Murat Hacıoğlu

Personal information
- Date of birth: 10 June 1979 (age 47)
- Place of birth: Ardeşen, Rize Province, Turkey
- Height: 1.70 m (5 ft 7 in)
- Position: Midfielder

Team information
- Current team: Sakaryaspor
- Number: 10

Senior career*
- Years: Team / Apps / (Gls)
- 2002–2004: Diyarbakırspor / 63 / (22)
- 2004–2007: Fenerbahçe / 12 / (1)
- 2005–2006: → Konyaspor (loan) / 33 / (7)
- 2007: → Ankaraspor (loan) / 18 / (0)
- 2007–2008: Konyaspor / 34 / (9)
- 2008–2009: Kocaelispor / 29 / (4)
- 2009–2010: Denizlispor / 8 / (0)
- 2010: Kocaelispor / 15 / (0)
- 2010–2011: Altay / 41 / (5)
- 2011–2012: Çaykur Rizespor / 24 / (0)
- 2013: Gaziosmanpaşaspor / 15 / (2)
- 2013–2014: Sarıyer / 30 / (1)
- 2014–2016: Etimesgut Belediyespor / 64 / (20)
- 2016–: Sakaryaspor / 16 / (2)

International career
- 2004: Turkey / 4 / (0)

= Murat Hacıoğlu =

Turkish footballer

Murat Hacıoğlu (born 10 June 1979) is a Turkish footballer, who plays for Sakaryaspor.
He previously played for Etimesgut Şekerspor, Diyarbakırspor, Konyaspor, and Fenerbahçe SK.

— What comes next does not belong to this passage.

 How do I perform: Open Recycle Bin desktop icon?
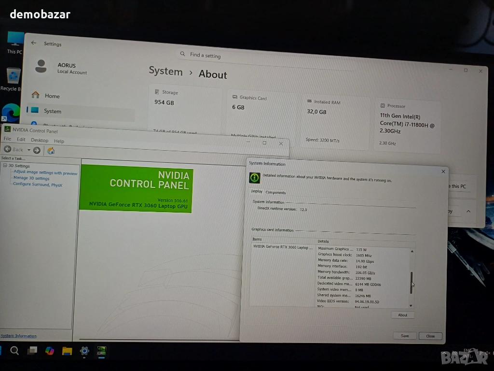coord(13,78)
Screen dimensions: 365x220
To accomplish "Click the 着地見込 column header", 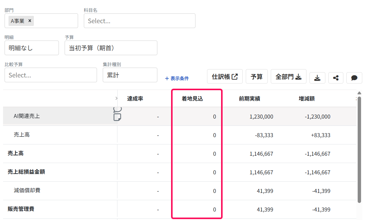I will pos(192,99).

After his successful seasons at different Anatolian clubs, he joined to the Istanbul club Fenerbahçe SK. Under the control of Christoph Daum, he could not find enough chance to play and usually waited as a substitute. He was loaned out to Konyaspor for the 2005–06 season. Getting chances to showcase his talent, Murat played inconsistently and failed to impress the Fenerbahçe board and coaches. He was subsequently transferred to Kocaelispor.
He has been capped by the Turkey national football team.